### Task goal:
Restate the lines word for word, from the one containing "Centros Comerciales (34, 2196)" through the last line of the entries below, without any other lines.

(Stored data entries)
_ _ _

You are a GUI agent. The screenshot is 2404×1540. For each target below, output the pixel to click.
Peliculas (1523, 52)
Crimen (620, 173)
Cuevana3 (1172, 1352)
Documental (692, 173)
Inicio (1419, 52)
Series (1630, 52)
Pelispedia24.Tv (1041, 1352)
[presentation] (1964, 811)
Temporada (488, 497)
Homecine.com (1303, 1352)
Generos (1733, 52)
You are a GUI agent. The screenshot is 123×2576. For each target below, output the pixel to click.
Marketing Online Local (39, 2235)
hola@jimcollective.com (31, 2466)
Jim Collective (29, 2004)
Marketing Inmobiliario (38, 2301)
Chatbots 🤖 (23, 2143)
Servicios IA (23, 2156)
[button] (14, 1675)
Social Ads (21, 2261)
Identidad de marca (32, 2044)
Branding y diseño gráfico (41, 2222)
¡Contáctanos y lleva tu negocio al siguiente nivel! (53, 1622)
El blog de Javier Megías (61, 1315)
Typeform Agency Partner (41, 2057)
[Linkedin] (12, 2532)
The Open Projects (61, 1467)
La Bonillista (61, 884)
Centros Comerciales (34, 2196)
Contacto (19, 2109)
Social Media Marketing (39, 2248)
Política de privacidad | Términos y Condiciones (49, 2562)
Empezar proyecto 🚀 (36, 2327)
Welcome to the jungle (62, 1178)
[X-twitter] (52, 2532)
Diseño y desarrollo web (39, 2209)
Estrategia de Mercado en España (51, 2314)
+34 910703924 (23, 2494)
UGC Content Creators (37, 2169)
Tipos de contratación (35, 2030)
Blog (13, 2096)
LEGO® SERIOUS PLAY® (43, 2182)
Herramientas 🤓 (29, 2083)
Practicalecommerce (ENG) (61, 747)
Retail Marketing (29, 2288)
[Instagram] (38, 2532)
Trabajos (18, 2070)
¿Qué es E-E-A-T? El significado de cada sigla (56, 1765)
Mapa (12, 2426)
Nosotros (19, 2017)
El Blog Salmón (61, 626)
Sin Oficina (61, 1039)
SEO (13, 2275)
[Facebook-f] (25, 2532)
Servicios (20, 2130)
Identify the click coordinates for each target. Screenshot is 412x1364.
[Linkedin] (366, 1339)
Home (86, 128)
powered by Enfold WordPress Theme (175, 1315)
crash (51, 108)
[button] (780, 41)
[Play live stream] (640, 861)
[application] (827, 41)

_ _ _

### Output for this task:
Centros Comerciales (34, 2196)
Contacto (19, 2109)
Social Media Marketing (39, 2248)
Política de privacidad | Términos y Condiciones (49, 2562)
Empezar proyecto 🚀 (36, 2327)
Welcome to the jungle (62, 1178)
[X-twitter] (52, 2532)
Diseño y desarrollo web (39, 2209)
Estrategia de Mercado en España (51, 2314)
+34 910703924 (23, 2494)
UGC Content Creators (37, 2169)
Tipos de contratación (35, 2030)
Blog (13, 2096)
LEGO® SERIOUS PLAY® (43, 2182)
Herramientas 🤓 (29, 2083)
Practicalecommerce (ENG) (61, 747)
Retail Marketing (29, 2288)
[Instagram] (38, 2532)
Trabajos (18, 2070)
¿Qué es E-E-A-T? El significado de cada sigla (56, 1765)
Mapa (12, 2426)
Nosotros (19, 2017)
El Blog Salmón (61, 626)
Sin Oficina (61, 1039)
SEO (13, 2275)
[Facebook-f] (25, 2532)
Servicios (20, 2130)
Identify the click coordinates for each target. Screenshot is 412x1364.
[Linkedin] (366, 1339)
Home (86, 128)
powered by Enfold WordPress Theme (175, 1315)
crash (51, 108)
[button] (780, 41)
[Play live stream] (640, 861)
[application] (827, 41)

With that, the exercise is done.